(Saved data entries)
╔══
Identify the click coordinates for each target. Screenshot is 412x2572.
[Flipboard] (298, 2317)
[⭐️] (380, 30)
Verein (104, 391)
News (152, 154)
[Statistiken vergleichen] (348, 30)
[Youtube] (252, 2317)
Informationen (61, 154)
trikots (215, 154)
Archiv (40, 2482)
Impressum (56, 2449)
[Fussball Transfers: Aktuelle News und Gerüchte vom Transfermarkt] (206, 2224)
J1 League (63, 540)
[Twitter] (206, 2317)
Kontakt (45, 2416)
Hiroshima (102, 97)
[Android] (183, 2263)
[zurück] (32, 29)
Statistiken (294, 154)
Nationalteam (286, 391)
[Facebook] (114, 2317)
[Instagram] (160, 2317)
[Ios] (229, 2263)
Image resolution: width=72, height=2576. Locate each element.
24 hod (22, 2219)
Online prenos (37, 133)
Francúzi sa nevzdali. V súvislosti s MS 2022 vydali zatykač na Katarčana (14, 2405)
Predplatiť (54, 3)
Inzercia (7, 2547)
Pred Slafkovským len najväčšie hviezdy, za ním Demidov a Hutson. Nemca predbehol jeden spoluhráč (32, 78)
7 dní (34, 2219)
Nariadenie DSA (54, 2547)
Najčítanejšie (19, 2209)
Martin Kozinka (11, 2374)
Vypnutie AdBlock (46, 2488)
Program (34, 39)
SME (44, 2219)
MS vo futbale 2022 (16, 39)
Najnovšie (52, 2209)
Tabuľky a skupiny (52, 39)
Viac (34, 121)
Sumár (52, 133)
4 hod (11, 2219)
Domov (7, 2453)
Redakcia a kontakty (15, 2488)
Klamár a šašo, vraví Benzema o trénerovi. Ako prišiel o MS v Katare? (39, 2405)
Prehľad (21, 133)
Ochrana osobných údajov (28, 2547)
╚══
▸ **What to produce**:
Out of the data above, set down the lines from the one with "Archiv (40, 2482)" to the one with "Redakcia a kontakty (15, 2488)", both included, exactly as written and with no additions.

▸ **Solution to this task**:
Archiv (40, 2482)
Impressum (56, 2449)
[Fussball Transfers: Aktuelle News und Gerüchte vom Transfermarkt] (206, 2224)
J1 League (63, 540)
[Twitter] (206, 2317)
Kontakt (45, 2416)
Hiroshima (102, 97)
[Android] (183, 2263)
[zurück] (32, 29)
Statistiken (294, 154)
Nationalteam (286, 391)
[Facebook] (114, 2317)
[Instagram] (160, 2317)
[Ios] (229, 2263)
Image resolution: width=72, height=2576. Locate each element.
24 hod (22, 2219)
Online prenos (37, 133)
Francúzi sa nevzdali. V súvislosti s MS 2022 vydali zatykač na Katarčana (14, 2405)
Predplatiť (54, 3)
Inzercia (7, 2547)
Pred Slafkovským len najväčšie hviezdy, za ním Demidov a Hutson. Nemca predbehol jeden spoluhráč (32, 78)
7 dní (34, 2219)
Nariadenie DSA (54, 2547)
Najčítanejšie (19, 2209)
Martin Kozinka (11, 2374)
Vypnutie AdBlock (46, 2488)
Program (34, 39)
SME (44, 2219)
MS vo futbale 2022 (16, 39)
Najnovšie (52, 2209)
Tabuľky a skupiny (52, 39)
Viac (34, 121)
Sumár (52, 133)
4 hod (11, 2219)
Domov (7, 2453)
Redakcia a kontakty (15, 2488)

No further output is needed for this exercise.